PROBLEM TO WORK ON
Filter the listing below, keeping every line that holds "indicator".
+--
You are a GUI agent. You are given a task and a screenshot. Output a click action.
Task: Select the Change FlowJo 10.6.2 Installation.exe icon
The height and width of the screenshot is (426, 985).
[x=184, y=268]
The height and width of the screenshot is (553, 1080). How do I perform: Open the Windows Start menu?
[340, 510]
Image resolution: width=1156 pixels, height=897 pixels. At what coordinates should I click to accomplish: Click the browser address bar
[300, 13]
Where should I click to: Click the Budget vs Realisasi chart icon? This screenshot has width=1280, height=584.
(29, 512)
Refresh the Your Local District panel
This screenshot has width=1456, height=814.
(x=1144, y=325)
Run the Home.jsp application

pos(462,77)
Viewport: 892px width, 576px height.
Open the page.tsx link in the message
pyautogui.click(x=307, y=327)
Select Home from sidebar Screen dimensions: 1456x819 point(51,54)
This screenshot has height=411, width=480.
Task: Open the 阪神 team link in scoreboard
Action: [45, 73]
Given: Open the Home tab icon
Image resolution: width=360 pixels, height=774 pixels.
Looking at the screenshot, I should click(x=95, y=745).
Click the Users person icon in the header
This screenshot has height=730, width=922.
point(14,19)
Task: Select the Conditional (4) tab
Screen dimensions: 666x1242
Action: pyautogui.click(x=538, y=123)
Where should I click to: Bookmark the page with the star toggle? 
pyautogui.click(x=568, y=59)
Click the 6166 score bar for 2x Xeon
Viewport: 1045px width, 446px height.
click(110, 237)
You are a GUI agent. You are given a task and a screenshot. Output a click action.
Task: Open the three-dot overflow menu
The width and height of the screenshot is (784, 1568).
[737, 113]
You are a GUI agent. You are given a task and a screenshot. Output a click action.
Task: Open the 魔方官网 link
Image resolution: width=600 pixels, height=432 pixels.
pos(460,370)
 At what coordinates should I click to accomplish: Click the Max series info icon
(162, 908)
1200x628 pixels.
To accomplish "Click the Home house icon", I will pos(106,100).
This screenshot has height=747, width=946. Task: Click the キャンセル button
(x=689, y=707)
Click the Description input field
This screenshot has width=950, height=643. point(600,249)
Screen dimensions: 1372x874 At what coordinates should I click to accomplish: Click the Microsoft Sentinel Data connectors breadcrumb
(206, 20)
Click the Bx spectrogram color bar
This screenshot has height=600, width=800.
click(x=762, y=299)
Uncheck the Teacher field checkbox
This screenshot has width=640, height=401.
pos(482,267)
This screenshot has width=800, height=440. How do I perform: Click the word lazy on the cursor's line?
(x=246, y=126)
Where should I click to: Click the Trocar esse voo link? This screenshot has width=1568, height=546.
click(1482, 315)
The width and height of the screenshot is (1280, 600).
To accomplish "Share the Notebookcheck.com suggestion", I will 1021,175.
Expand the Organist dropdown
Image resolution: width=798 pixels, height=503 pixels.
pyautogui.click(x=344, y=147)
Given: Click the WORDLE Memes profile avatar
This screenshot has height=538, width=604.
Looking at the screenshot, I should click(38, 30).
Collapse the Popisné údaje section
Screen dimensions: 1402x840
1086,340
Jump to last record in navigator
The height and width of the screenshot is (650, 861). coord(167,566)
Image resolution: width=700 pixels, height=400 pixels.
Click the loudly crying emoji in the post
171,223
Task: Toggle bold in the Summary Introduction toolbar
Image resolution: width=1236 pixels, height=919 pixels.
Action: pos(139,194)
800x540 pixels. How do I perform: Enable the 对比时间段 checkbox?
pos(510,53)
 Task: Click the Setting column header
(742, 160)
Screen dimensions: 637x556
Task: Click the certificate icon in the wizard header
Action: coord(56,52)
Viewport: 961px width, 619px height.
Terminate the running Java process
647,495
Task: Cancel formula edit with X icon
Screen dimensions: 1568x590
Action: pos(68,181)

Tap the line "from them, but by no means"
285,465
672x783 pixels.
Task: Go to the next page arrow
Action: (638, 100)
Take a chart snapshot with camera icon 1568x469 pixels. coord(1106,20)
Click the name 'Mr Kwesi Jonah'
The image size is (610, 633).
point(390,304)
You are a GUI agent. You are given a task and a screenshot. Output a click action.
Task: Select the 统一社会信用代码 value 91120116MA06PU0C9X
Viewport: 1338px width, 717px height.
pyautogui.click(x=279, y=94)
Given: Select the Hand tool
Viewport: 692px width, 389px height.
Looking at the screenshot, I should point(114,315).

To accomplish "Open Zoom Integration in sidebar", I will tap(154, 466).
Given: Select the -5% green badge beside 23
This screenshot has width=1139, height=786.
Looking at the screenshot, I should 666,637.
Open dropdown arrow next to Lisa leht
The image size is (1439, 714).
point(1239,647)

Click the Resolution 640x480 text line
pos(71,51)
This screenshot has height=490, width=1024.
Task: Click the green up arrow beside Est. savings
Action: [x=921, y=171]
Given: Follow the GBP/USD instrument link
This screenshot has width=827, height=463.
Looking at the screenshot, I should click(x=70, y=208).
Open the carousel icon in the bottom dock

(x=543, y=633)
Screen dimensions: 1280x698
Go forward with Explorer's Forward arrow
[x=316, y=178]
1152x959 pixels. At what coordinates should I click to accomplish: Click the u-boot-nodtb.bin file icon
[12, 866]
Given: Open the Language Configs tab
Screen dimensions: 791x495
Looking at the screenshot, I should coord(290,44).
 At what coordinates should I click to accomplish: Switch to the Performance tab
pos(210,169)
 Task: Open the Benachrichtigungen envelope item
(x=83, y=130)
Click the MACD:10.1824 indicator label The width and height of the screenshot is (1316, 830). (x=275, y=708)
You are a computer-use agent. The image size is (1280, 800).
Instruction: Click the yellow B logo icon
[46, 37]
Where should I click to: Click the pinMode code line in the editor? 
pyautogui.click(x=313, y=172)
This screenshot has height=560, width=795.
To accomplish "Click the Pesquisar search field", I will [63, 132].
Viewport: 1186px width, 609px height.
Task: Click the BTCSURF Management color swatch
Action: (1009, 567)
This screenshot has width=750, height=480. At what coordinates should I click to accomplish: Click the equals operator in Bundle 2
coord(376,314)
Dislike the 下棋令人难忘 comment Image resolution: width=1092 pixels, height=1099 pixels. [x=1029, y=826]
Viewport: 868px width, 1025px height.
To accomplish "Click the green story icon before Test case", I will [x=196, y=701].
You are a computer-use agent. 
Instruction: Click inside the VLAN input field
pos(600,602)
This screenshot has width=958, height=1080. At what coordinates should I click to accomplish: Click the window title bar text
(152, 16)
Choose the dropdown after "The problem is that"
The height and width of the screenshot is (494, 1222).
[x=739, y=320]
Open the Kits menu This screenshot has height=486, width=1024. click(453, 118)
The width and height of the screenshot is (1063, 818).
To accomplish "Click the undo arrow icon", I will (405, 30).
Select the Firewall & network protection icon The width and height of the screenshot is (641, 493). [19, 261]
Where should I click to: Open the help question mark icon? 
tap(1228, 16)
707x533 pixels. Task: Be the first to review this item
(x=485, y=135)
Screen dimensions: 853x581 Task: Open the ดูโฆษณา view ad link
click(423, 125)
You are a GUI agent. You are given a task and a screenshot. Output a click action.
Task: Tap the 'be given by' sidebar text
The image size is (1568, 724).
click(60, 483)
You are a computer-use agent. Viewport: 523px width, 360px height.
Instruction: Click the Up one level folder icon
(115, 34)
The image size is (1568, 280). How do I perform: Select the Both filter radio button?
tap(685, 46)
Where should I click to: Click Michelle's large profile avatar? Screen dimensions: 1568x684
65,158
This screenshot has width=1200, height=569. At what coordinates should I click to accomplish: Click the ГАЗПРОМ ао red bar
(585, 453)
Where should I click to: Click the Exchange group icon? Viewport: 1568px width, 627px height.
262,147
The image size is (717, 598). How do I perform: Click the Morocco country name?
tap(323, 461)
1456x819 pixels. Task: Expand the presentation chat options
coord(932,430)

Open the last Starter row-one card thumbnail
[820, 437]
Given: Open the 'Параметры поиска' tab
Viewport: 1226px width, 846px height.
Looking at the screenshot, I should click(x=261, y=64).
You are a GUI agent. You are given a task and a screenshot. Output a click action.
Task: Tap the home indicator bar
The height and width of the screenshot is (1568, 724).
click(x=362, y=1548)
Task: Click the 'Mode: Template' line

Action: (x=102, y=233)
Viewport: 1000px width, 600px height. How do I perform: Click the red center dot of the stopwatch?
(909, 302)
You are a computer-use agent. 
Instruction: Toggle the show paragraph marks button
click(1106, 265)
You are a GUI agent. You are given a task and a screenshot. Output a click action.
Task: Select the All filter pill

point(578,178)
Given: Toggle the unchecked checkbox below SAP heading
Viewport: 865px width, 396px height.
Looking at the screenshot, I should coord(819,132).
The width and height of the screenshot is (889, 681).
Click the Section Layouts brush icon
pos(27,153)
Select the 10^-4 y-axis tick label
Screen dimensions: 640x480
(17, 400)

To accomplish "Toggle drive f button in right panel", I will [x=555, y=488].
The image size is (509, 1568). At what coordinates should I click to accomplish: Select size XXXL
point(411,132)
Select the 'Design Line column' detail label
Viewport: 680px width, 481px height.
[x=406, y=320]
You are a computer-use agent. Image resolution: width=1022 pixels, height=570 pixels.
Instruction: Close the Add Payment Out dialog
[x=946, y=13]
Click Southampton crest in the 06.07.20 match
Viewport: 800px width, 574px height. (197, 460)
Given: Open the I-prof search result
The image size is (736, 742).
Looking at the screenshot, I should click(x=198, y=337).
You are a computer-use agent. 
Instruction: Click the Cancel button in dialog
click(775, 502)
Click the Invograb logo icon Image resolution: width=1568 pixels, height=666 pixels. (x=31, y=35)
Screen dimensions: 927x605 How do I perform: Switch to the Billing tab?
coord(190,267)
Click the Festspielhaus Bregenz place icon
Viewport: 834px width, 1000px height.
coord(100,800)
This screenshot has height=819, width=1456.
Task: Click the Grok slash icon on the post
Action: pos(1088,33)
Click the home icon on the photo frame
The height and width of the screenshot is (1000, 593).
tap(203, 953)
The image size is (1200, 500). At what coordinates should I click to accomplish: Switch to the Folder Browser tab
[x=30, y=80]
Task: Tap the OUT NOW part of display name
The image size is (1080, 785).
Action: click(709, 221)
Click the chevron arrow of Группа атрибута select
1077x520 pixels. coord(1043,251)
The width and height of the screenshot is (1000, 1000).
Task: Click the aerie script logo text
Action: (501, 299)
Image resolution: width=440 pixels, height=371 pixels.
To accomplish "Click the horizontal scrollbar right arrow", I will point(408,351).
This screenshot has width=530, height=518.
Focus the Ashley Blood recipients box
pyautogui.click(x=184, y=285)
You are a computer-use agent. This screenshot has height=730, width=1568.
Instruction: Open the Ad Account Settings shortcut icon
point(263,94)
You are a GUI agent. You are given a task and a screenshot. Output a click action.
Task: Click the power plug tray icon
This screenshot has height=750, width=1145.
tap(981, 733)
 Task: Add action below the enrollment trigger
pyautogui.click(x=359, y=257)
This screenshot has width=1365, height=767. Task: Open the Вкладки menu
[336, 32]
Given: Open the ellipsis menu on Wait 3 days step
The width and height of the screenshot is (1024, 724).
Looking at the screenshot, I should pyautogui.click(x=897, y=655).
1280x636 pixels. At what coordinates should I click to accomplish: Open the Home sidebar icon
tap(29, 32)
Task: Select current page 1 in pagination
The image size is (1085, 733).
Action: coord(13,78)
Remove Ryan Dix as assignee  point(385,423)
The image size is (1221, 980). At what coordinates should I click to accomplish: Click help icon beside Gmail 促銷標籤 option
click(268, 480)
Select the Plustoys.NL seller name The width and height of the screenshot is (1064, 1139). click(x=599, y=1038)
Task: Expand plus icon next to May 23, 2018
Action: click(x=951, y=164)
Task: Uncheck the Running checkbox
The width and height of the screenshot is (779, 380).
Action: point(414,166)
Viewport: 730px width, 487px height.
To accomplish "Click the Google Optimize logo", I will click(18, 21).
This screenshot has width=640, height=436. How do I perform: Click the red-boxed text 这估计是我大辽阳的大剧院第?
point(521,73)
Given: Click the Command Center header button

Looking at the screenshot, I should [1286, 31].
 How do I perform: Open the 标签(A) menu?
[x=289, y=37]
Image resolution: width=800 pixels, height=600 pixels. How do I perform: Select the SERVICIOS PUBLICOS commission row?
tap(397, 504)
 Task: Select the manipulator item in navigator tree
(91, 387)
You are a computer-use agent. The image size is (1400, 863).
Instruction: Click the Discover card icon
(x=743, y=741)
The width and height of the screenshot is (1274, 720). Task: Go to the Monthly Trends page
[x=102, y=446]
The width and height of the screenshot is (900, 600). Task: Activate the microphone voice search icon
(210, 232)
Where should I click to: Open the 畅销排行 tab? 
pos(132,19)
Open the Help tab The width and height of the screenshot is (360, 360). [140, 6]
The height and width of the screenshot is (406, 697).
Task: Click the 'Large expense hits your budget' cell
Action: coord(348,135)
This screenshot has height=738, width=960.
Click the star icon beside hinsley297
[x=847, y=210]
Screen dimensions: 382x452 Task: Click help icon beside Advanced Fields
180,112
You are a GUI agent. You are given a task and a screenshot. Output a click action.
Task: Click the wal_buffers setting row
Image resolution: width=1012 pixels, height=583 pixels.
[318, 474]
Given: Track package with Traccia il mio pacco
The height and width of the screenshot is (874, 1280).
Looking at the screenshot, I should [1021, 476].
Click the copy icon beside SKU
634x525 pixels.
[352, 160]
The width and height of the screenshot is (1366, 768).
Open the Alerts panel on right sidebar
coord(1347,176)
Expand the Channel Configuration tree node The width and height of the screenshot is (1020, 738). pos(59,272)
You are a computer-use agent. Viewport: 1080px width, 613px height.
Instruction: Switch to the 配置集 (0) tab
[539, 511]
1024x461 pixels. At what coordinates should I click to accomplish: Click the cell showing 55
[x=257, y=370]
+--
EXPECTED OUTPUT
Click the MACD:10.1824 indicator label The width and height of the screenshot is (1316, 830). (x=275, y=708)
Task: Tap the home indicator bar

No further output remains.